■ Work request: Search the records below for "computer"; copy each line that has it.

Collected data:

# # # # #

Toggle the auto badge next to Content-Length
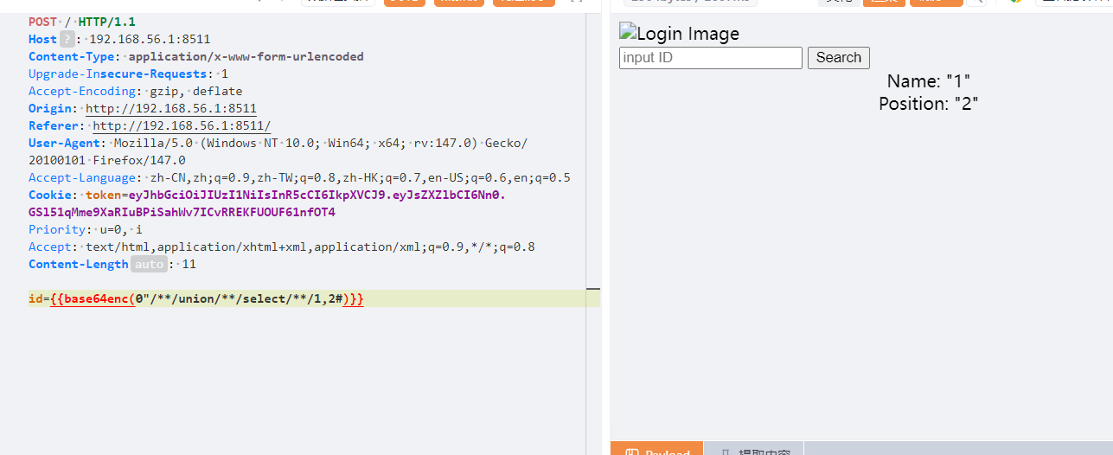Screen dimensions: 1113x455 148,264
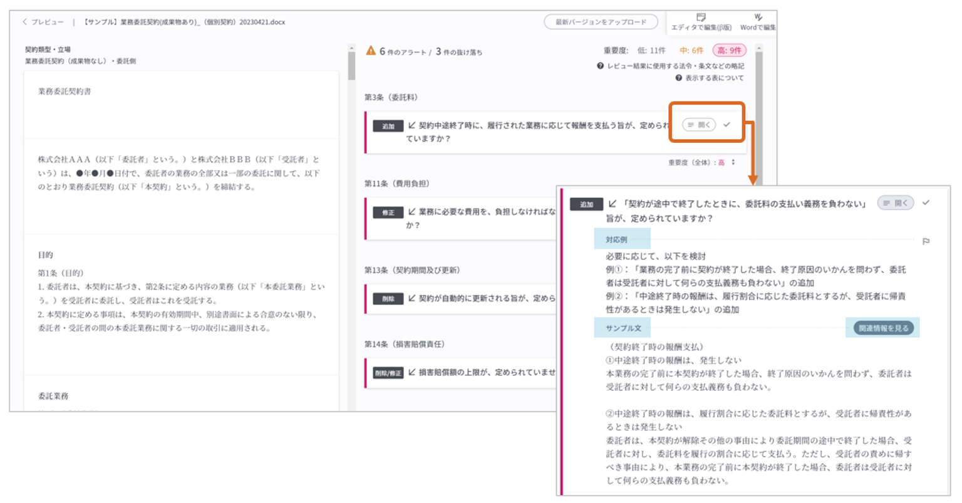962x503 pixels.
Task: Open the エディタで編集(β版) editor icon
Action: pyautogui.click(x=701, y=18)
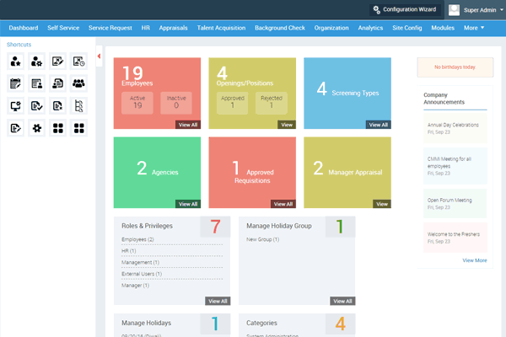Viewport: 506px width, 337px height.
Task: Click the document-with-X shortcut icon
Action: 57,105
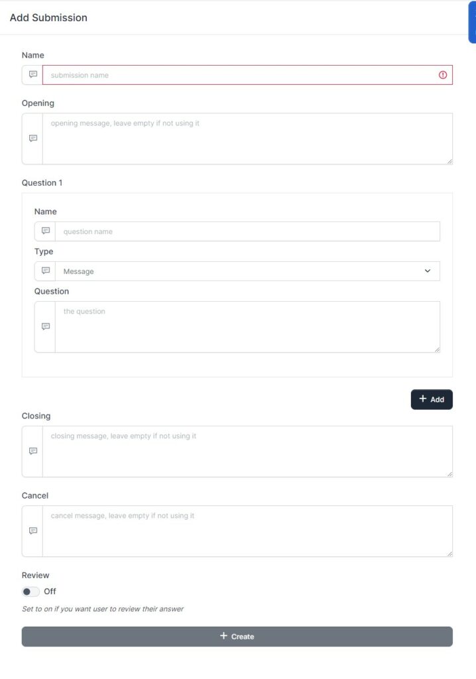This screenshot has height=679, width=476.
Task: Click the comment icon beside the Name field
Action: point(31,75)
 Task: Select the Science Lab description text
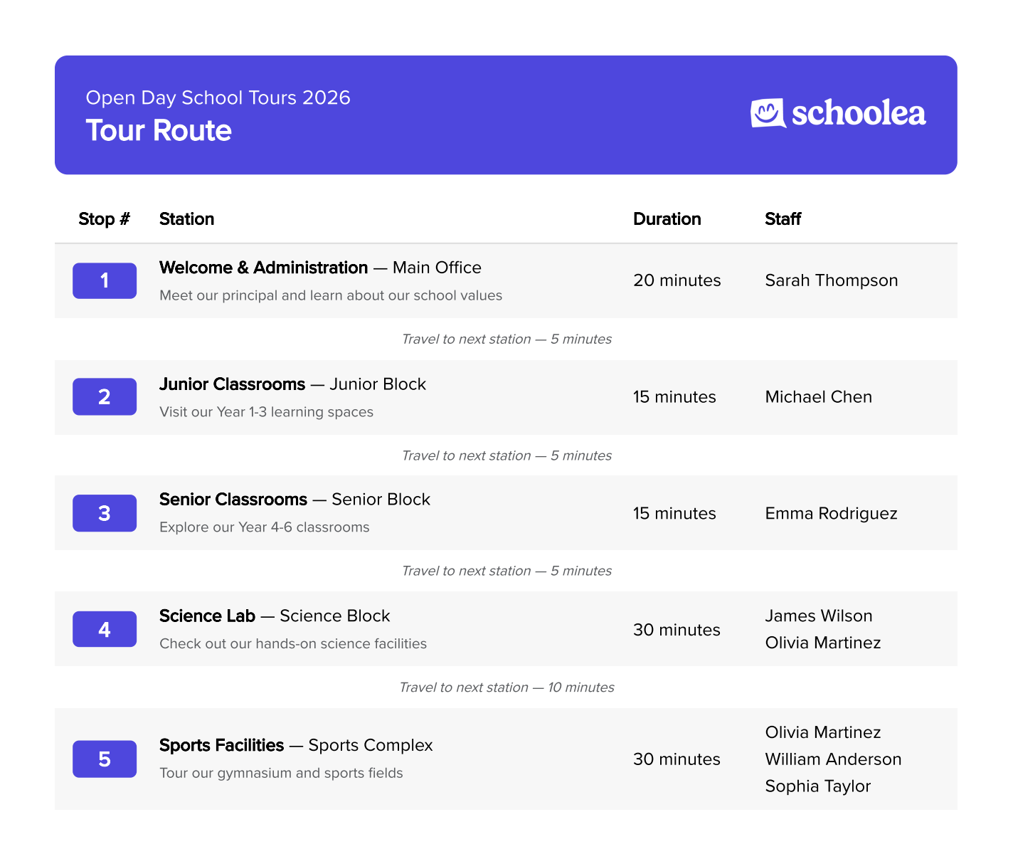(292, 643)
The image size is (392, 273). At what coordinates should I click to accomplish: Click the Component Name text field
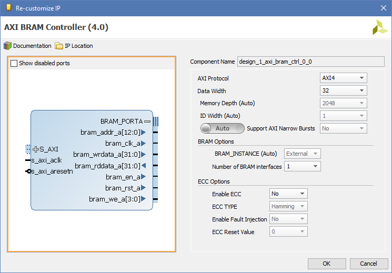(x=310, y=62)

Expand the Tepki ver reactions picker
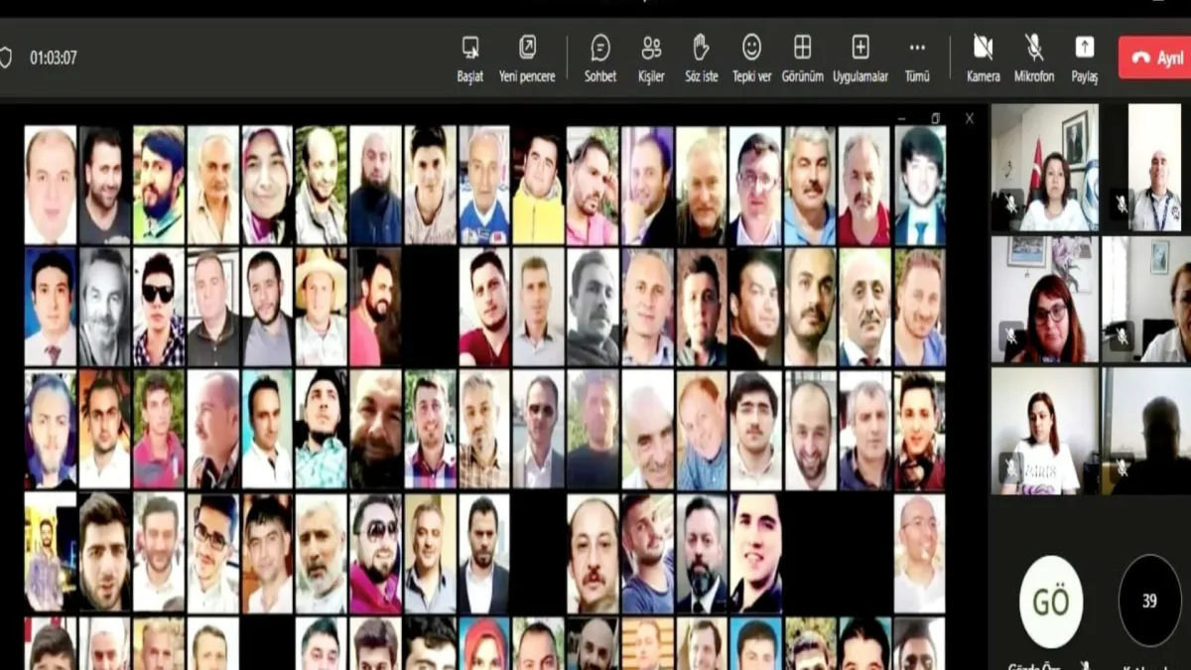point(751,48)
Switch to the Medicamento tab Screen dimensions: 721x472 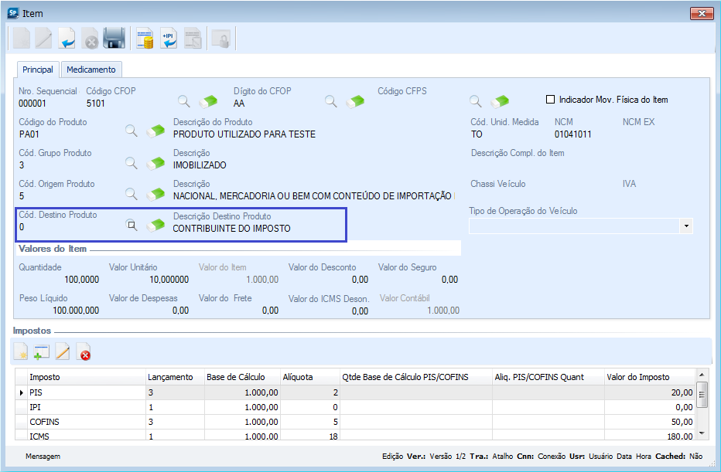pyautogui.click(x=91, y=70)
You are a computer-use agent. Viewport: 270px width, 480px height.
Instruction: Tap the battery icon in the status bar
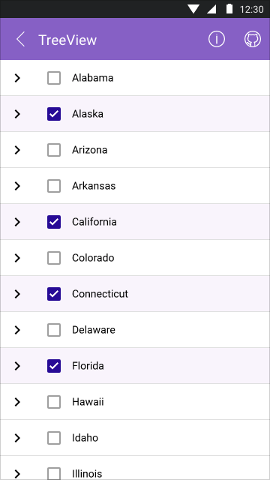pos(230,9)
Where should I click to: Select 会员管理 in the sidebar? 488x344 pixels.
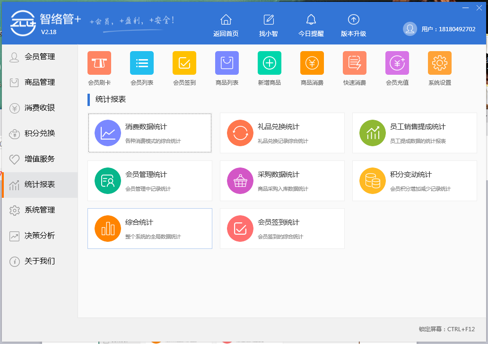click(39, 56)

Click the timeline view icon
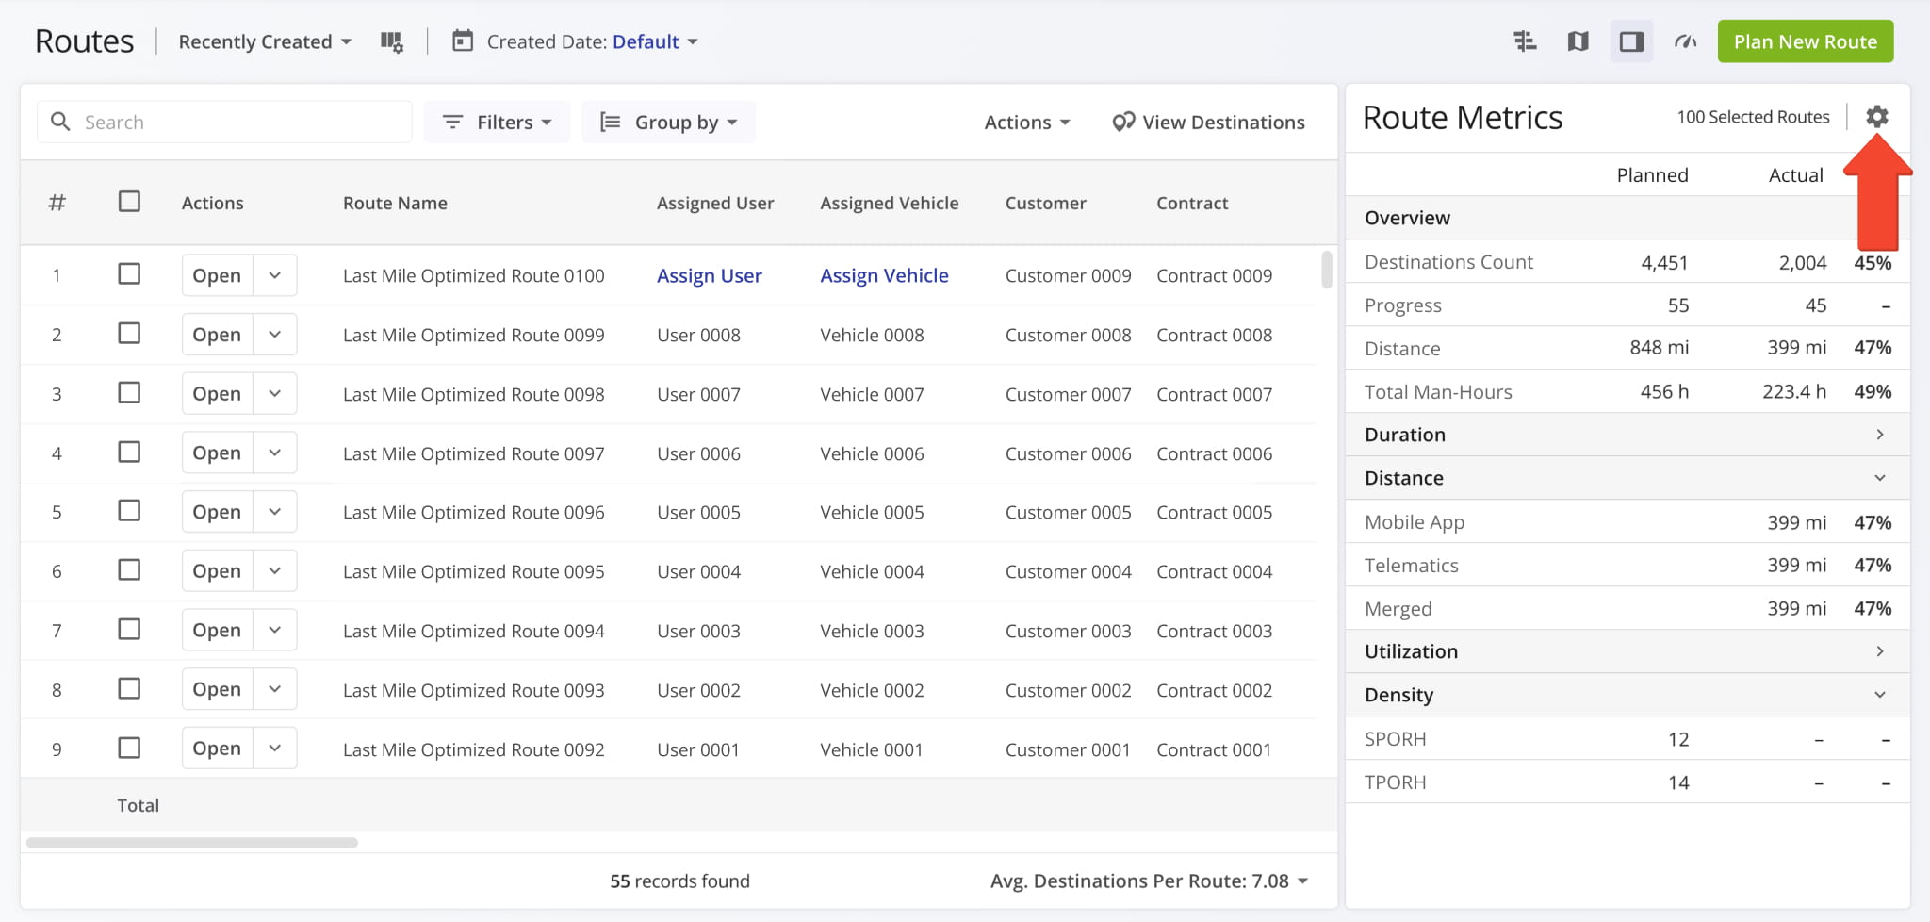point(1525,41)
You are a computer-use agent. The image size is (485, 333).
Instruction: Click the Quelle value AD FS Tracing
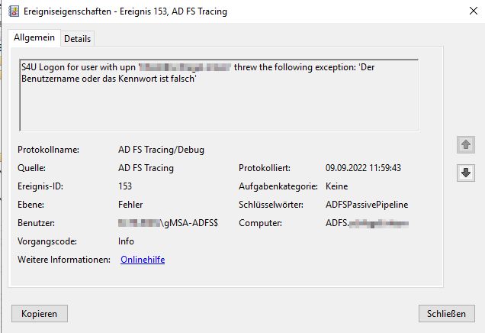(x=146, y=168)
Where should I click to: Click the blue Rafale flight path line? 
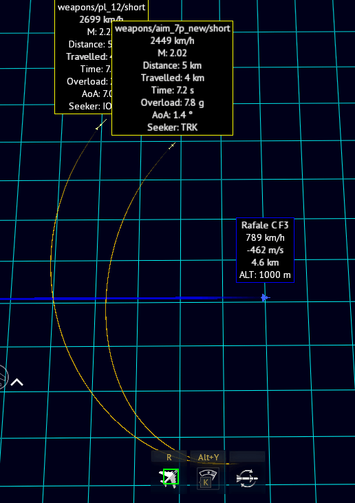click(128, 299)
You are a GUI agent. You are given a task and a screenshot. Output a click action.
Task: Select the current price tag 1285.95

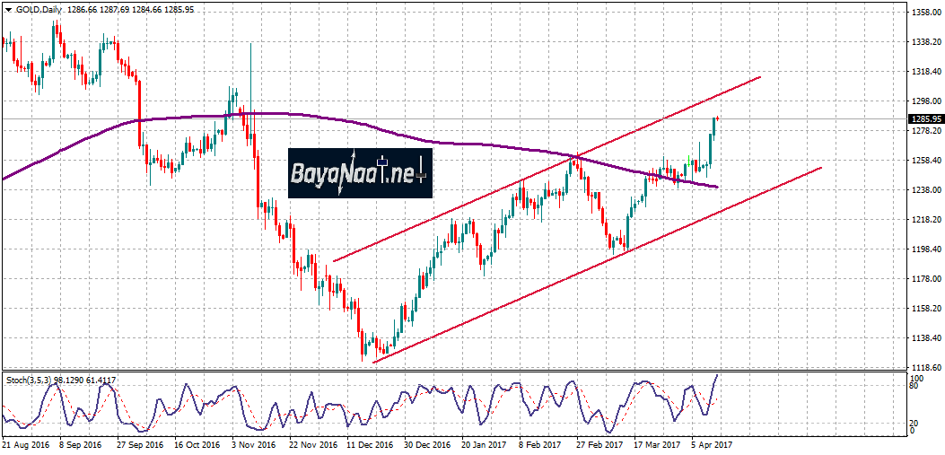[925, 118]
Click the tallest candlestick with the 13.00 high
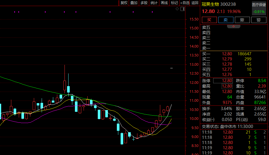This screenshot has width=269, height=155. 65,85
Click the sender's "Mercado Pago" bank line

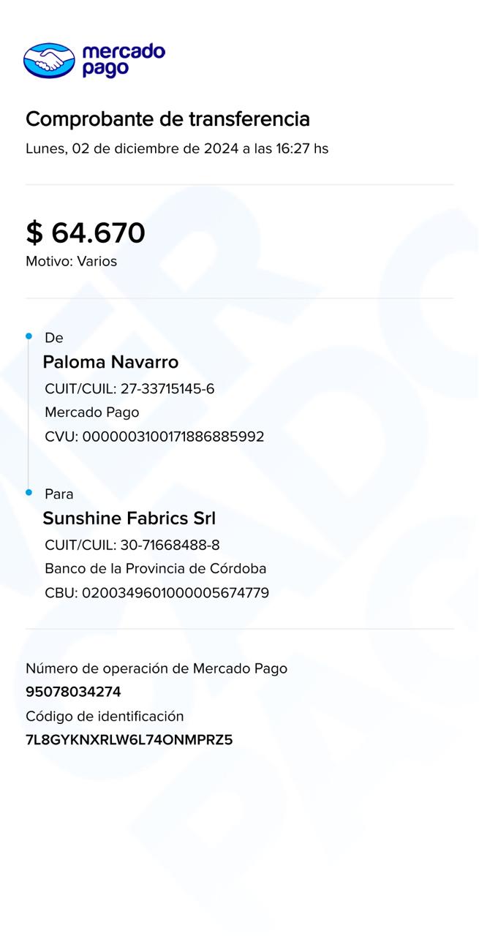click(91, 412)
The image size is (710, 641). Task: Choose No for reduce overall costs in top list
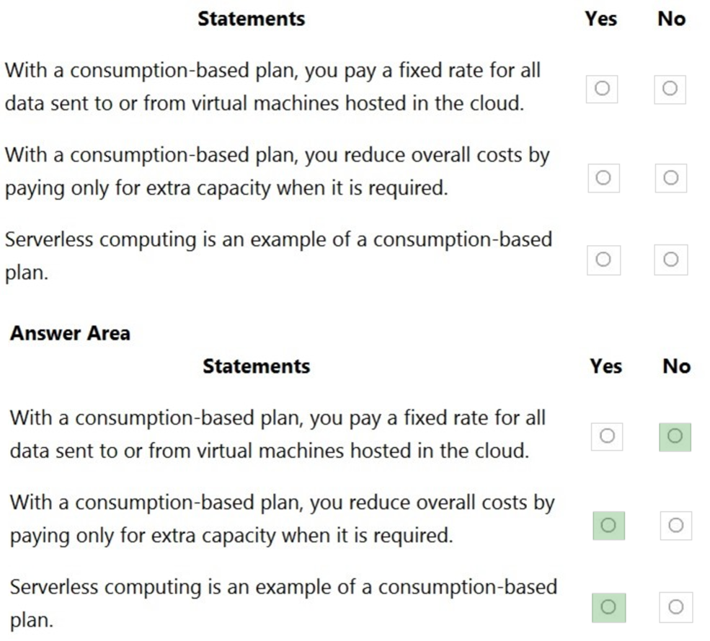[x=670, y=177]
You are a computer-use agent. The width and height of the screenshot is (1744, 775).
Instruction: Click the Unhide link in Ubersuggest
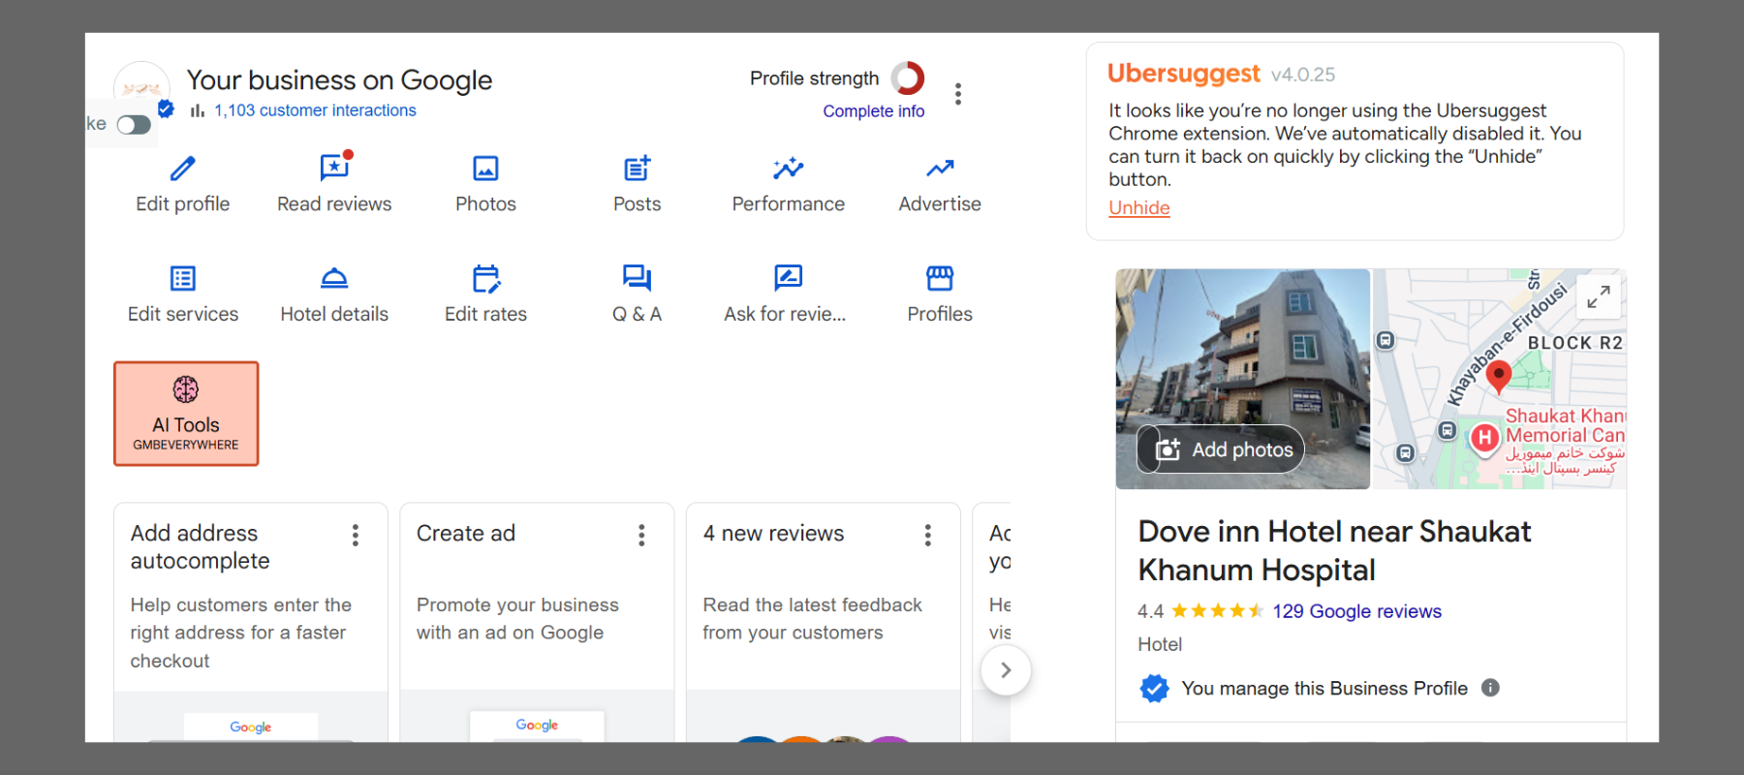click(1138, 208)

# # # # #

■ Problem solution:
You are a computer-use agent. Viewport: 270px width, 480px height.
You are a computer-use agent. The image size is (485, 333).
You are a computer-use agent. The width and height of the screenshot is (1744, 775).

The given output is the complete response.